Die folgende Grafik illustriert die Zuständigkeitsbereiche aller beteiligten Parteien. Anschließend werden diese genauer erläutert:

Bürger: Geldanlage
Die Bürger legen je einen Betrag zwischen 500 und 10.000 Euro in die Photovoltaikanlage an. Jeweils zum Jahresende erfolgt eine Ausschüttung an die Bürger, deren Umfang abhängig vom Ertrag der Anlage und damit von der erhaltenen Einspeisevergütung ist. Die Laufzeit der Vergütung beträgt 20 Jahre und es wird mit einem Zinssatz von 4-6% gerechnet. Somit haben Bürger die Möglichkeit Erneuerbare Energien in Form einer Solarstromanlage zu unterstützen, ohne sich um Errichtung und Betrieb kümmern zu müssen.
BTU Cottbus: Dachvermieter
Die Universität tritt vornehmlich als Dachvermieter auf, indem sie mit dem Betreiber einen Dachnutzungsvertrag abschließt. Sie profitiert von einer öffentlichkeitswirksamen Photovoltaikanlage und erzielt zudem jährliche Einnahmen in Form der Dachmiete oder aber Vergünstigungen durch die Dachbegrünung.

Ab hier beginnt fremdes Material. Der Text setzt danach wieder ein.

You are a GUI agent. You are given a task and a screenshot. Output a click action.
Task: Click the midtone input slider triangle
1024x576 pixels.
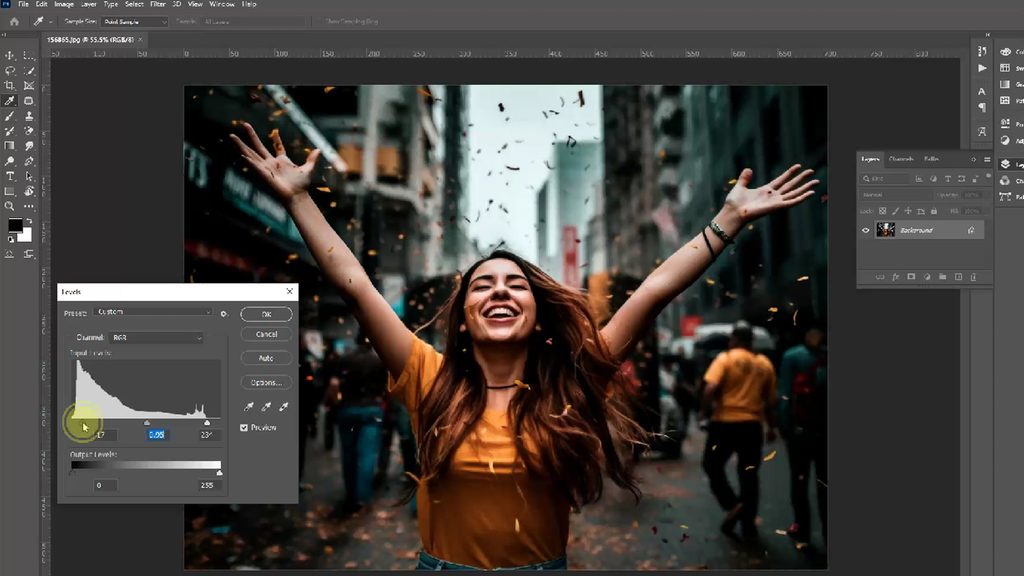(x=146, y=423)
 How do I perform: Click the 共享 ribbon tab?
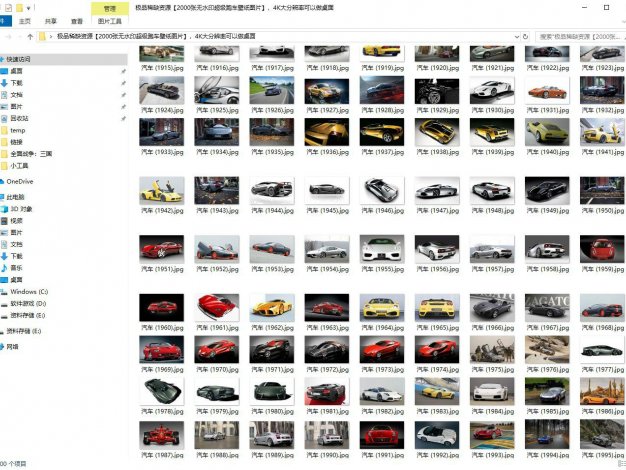pyautogui.click(x=51, y=20)
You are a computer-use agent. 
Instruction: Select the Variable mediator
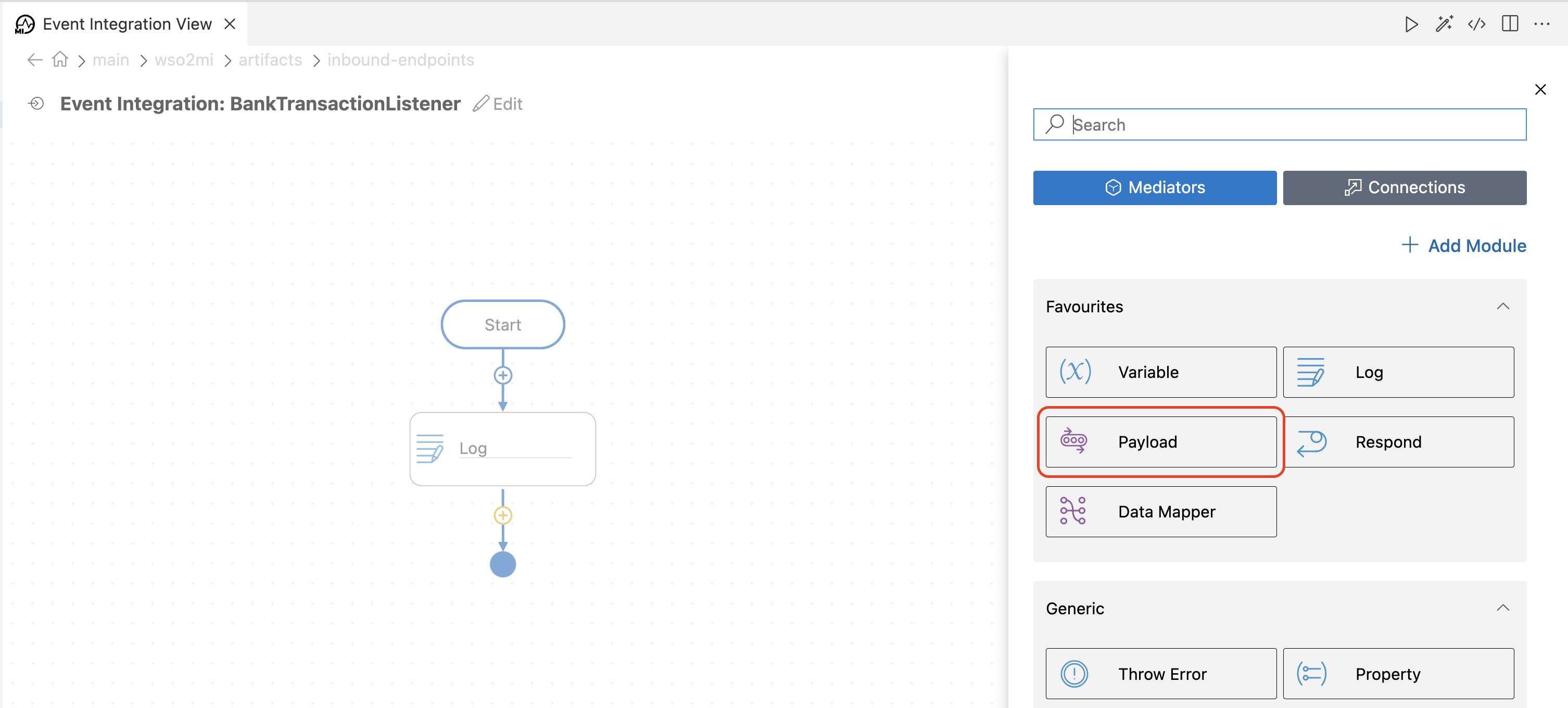(1160, 372)
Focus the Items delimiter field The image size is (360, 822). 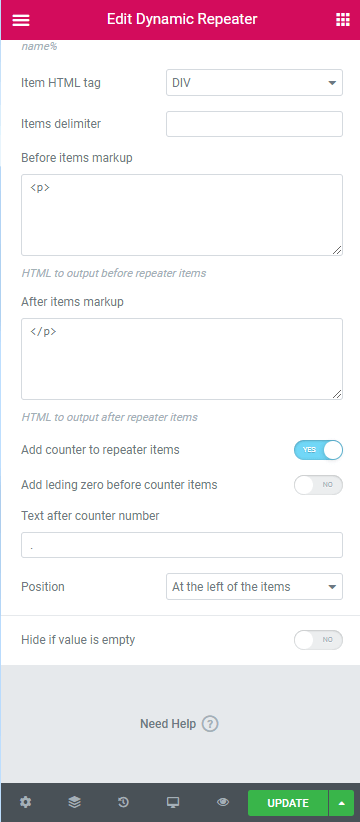point(254,124)
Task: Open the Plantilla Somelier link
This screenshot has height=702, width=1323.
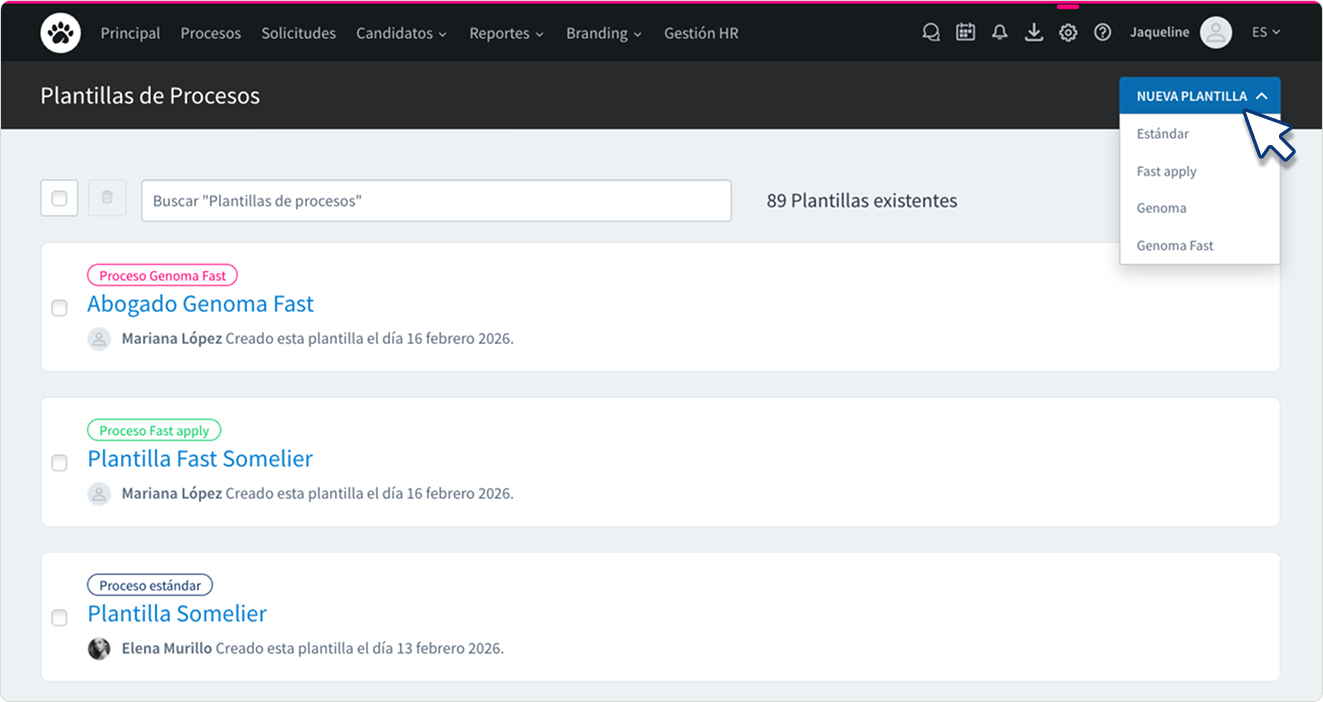Action: click(177, 613)
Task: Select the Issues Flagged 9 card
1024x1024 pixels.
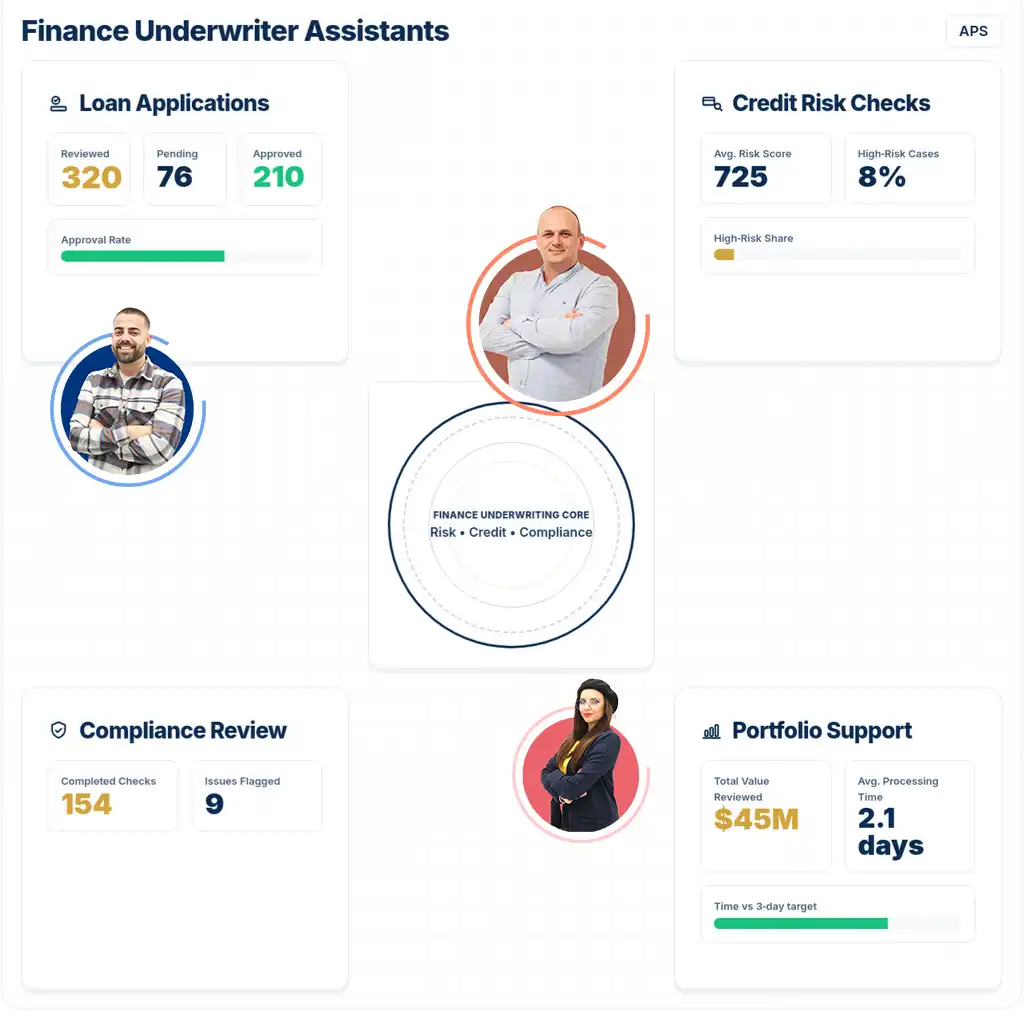Action: click(x=257, y=796)
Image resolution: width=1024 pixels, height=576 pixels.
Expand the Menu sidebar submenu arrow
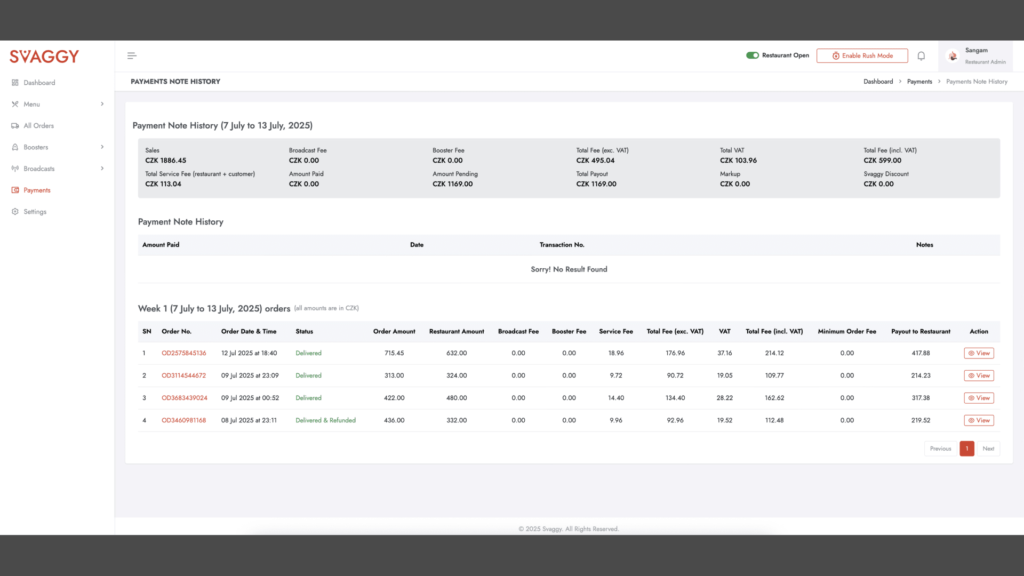tap(102, 104)
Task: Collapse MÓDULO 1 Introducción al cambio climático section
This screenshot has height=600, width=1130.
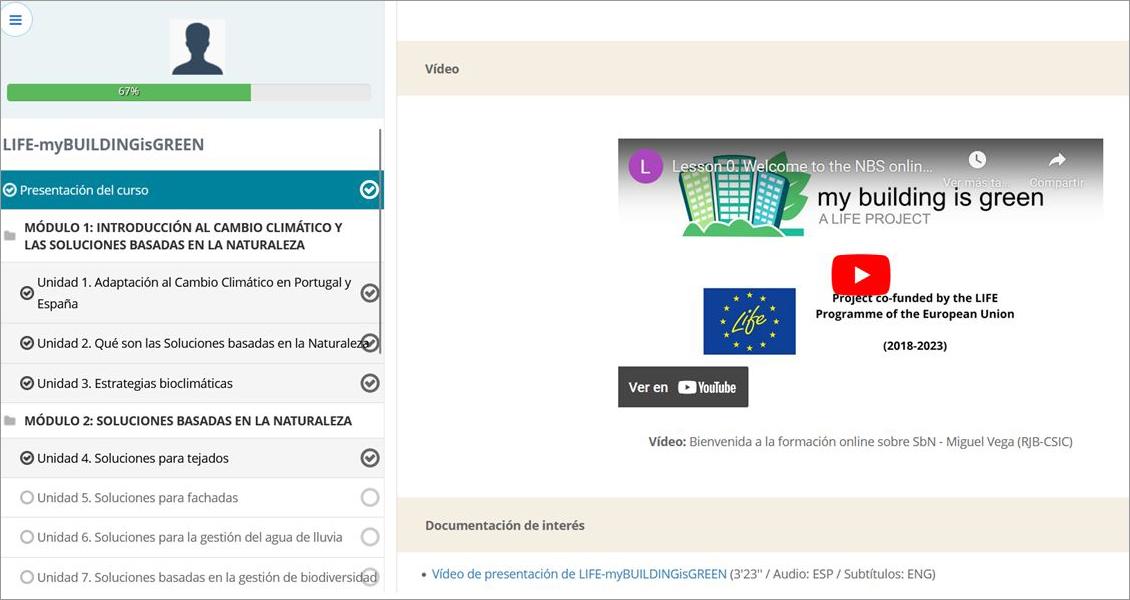Action: (x=183, y=236)
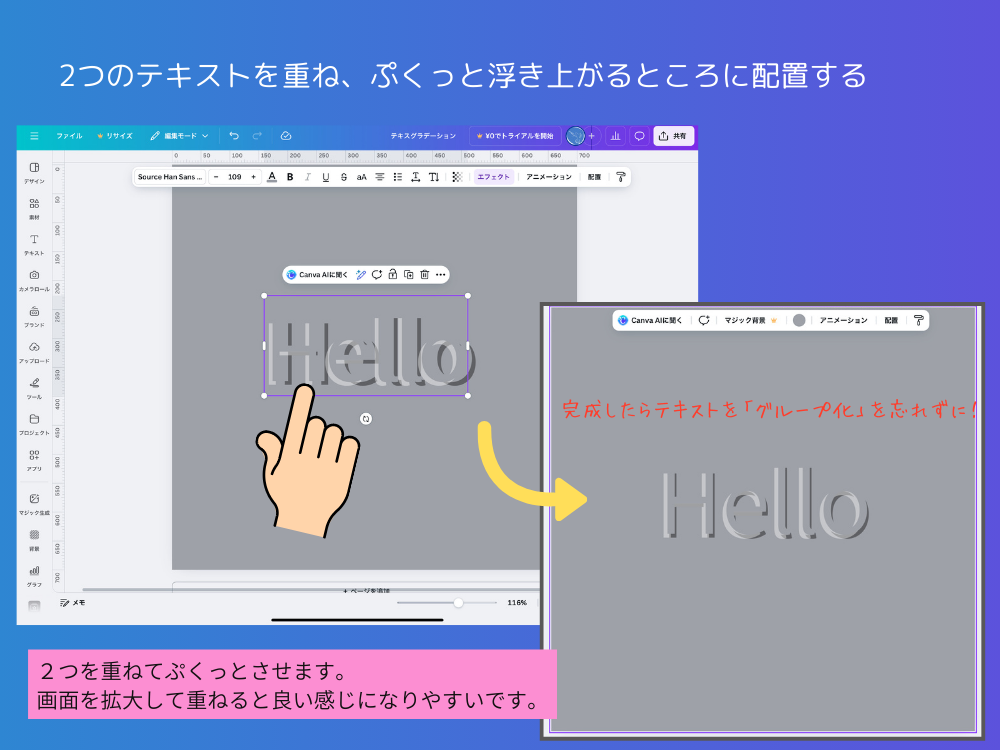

Betreiber: Errichtung und Betrieb
Der Betreiber wird mit der Errichtung und dem Betrieb der Anlage, unter Verwendung des Geldes der Bürger, betraut. Er ist Ansprechpartner für den Installateur und kümmert sich um den reibungsfreien Betrieb der Anlage. Dabei kann er auf die Unterstützung des Solar University Teams zurückgreifen. Er ist außerdem zuständig für die anfallende Verwaltung und die jährliche Ausschüttung an die Investoren.